PROVIDED MATERIAL >>
================

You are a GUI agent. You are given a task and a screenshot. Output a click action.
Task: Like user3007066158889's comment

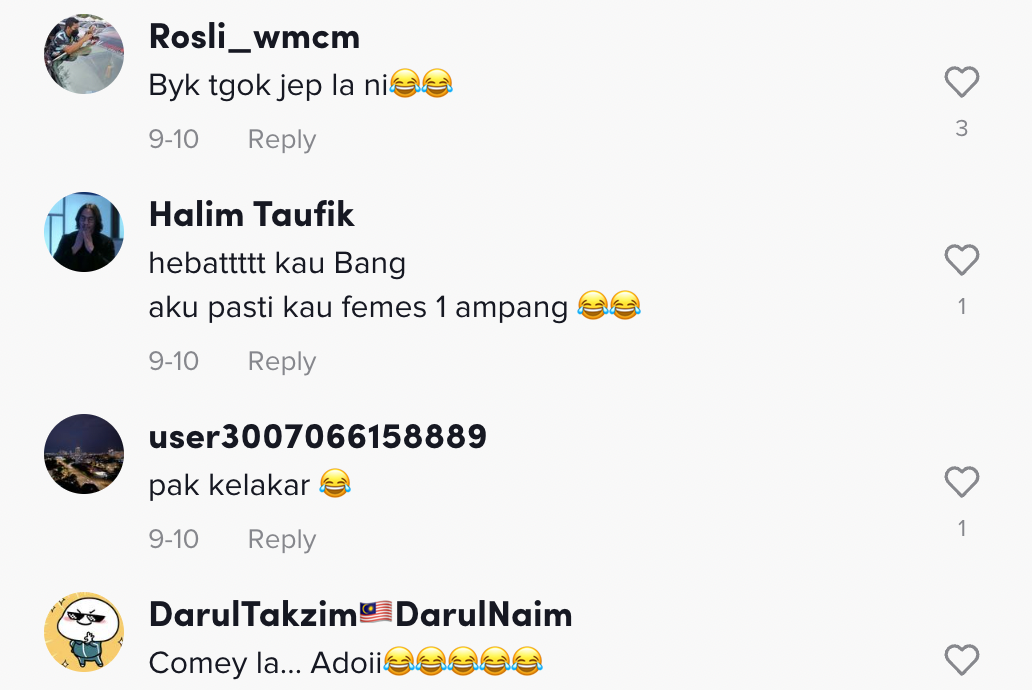pyautogui.click(x=962, y=482)
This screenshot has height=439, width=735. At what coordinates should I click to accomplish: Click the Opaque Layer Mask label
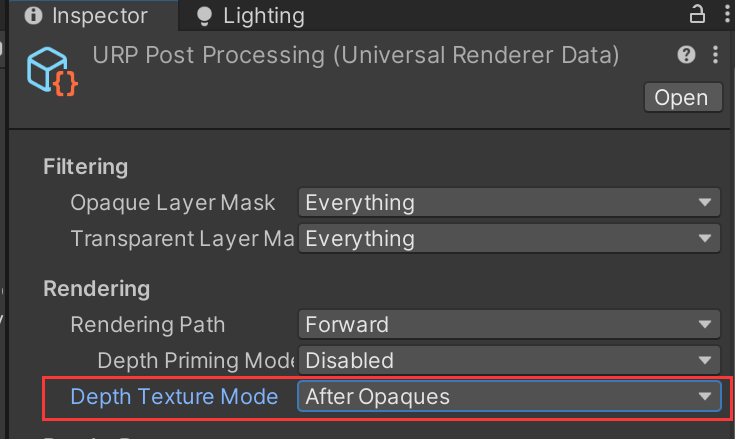[x=172, y=203]
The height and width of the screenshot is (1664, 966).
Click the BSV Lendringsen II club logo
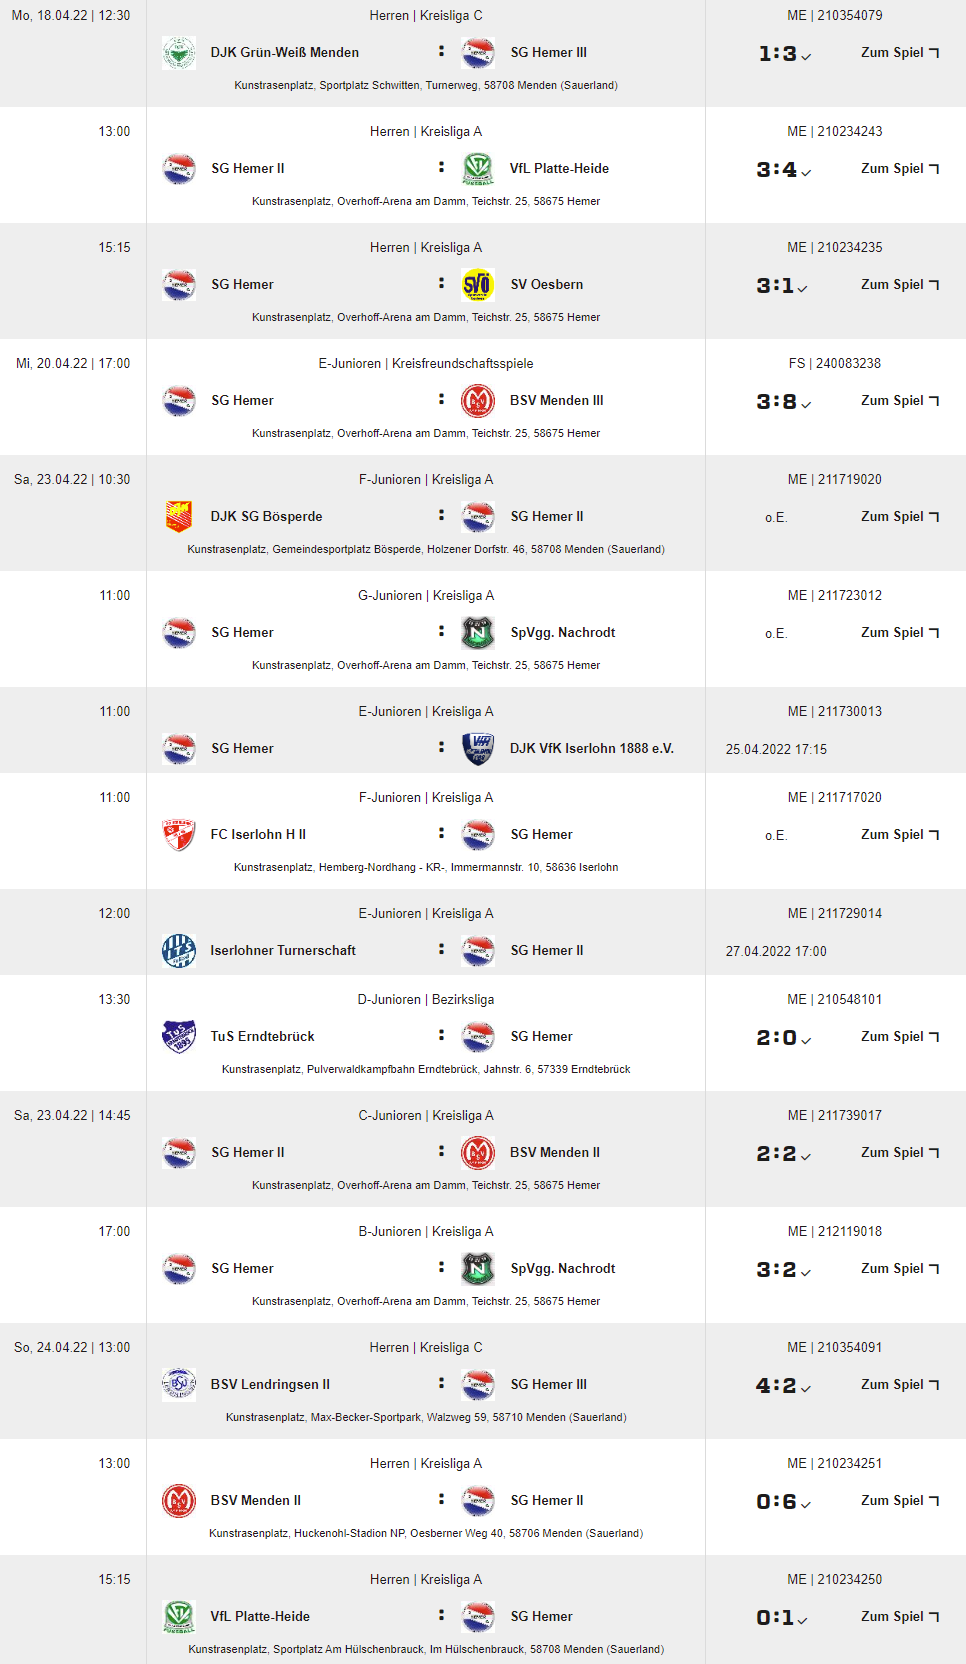point(179,1385)

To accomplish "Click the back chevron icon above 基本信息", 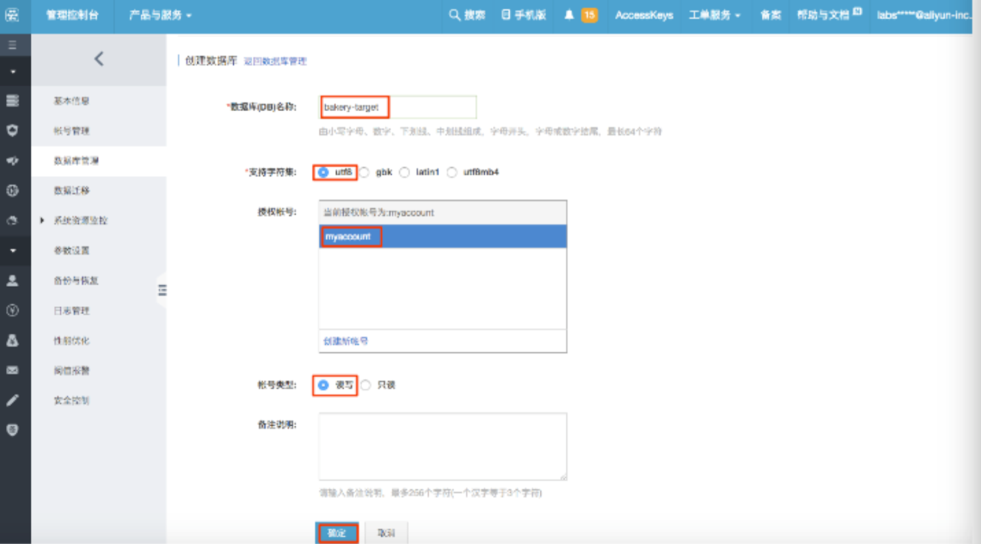I will point(98,59).
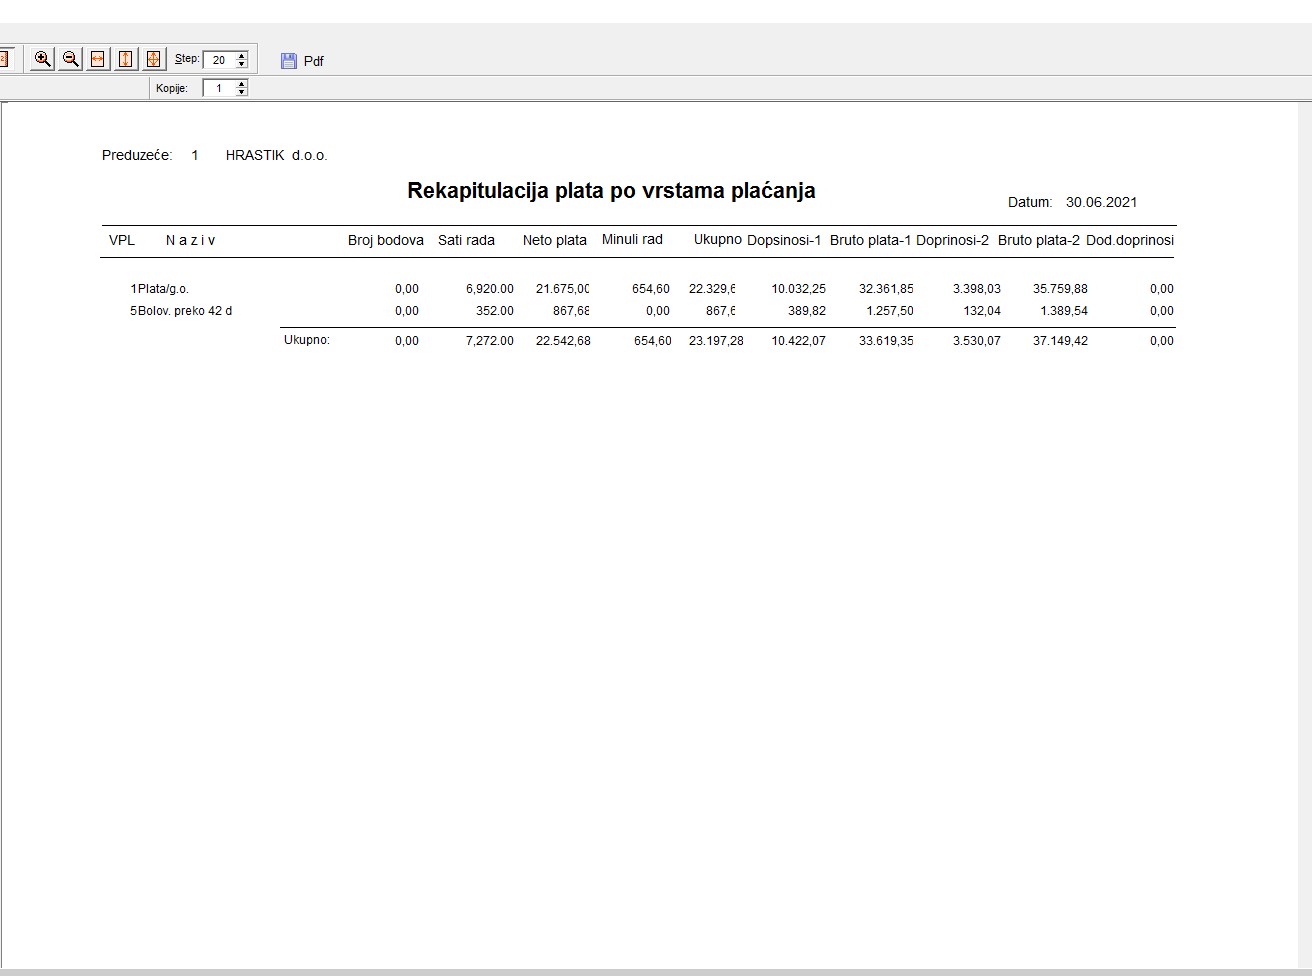Click the Neto plata column header
This screenshot has width=1312, height=976.
tap(554, 240)
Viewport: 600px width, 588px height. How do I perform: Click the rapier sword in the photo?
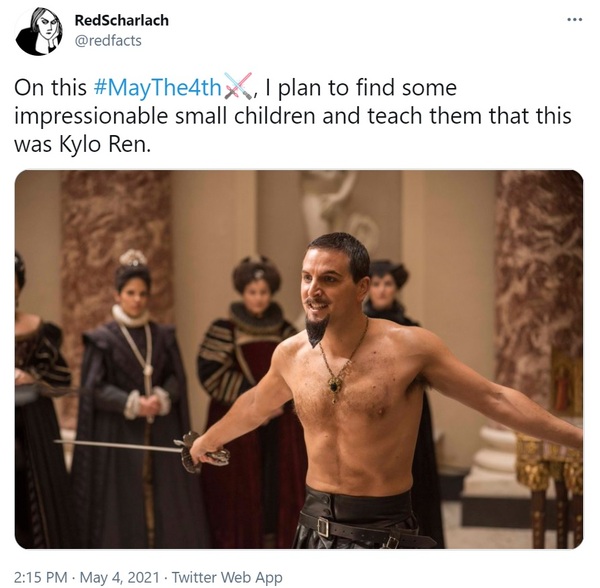pyautogui.click(x=142, y=449)
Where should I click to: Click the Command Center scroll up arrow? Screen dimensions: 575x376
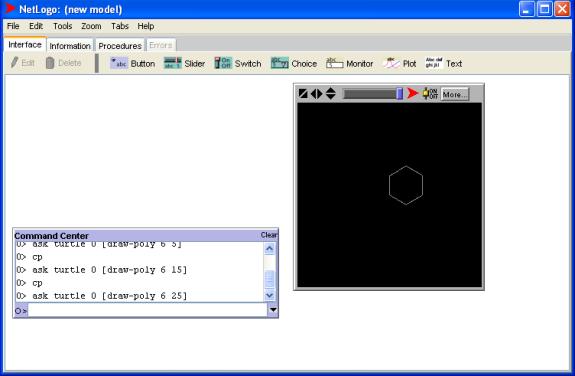(x=269, y=249)
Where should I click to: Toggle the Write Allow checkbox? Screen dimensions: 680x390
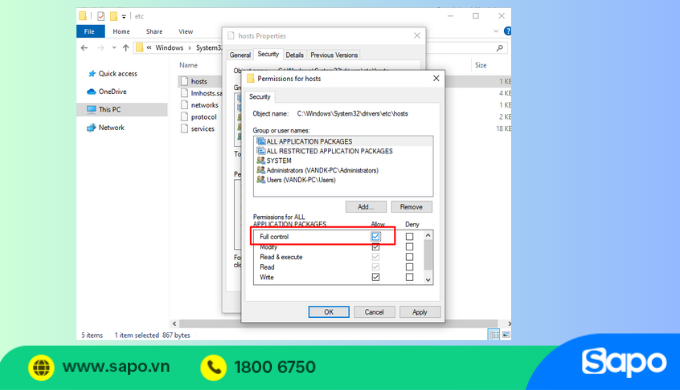tap(376, 277)
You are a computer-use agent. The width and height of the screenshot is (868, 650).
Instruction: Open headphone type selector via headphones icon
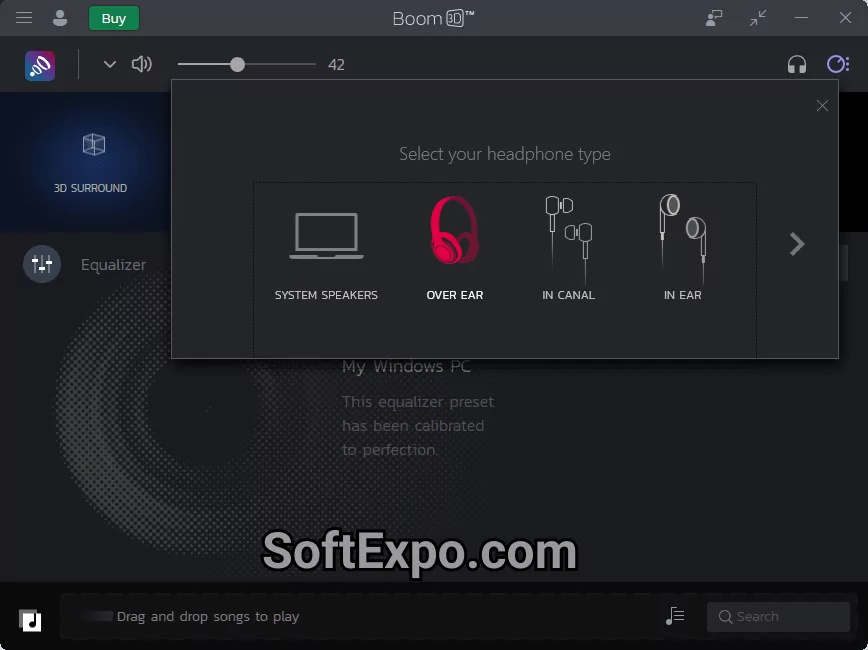tap(797, 64)
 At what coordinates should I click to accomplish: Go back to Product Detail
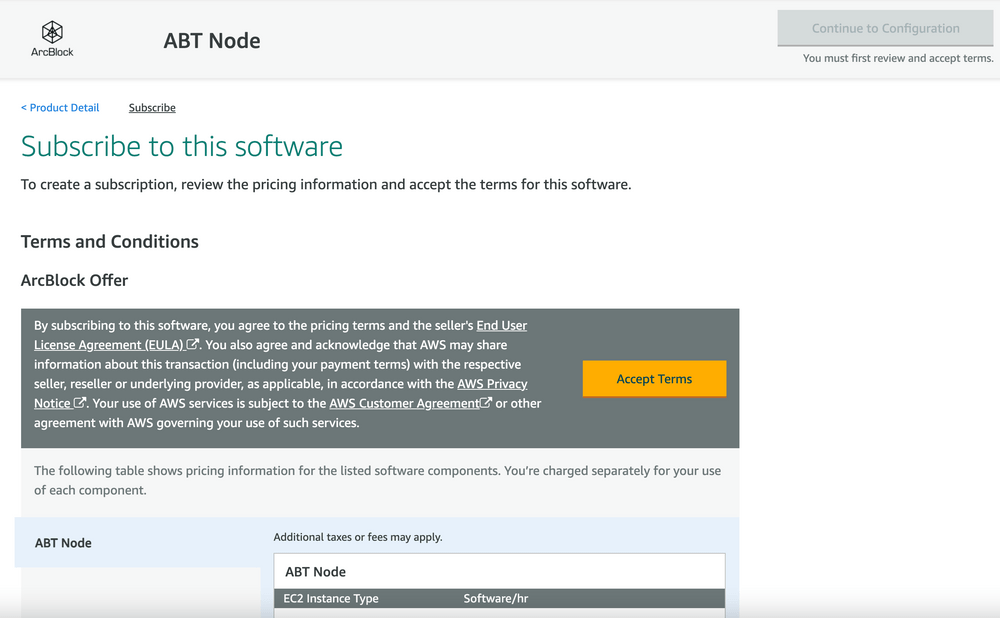[x=60, y=108]
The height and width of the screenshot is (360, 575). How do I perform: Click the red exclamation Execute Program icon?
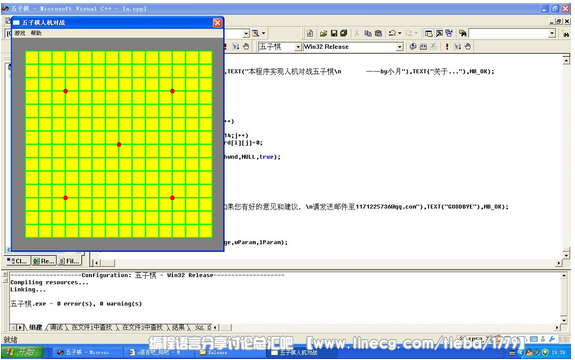pos(447,47)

================

WORK TO COMPLETE >> What lines in the records above include the string "agent"? Copy each one.

RESPONSE TO THE TASK >>
You are a GUI agent. You are given a task and a screenshot. Output a click action.
You are a computer-use agent. The width and height of the screenshot is (868, 650).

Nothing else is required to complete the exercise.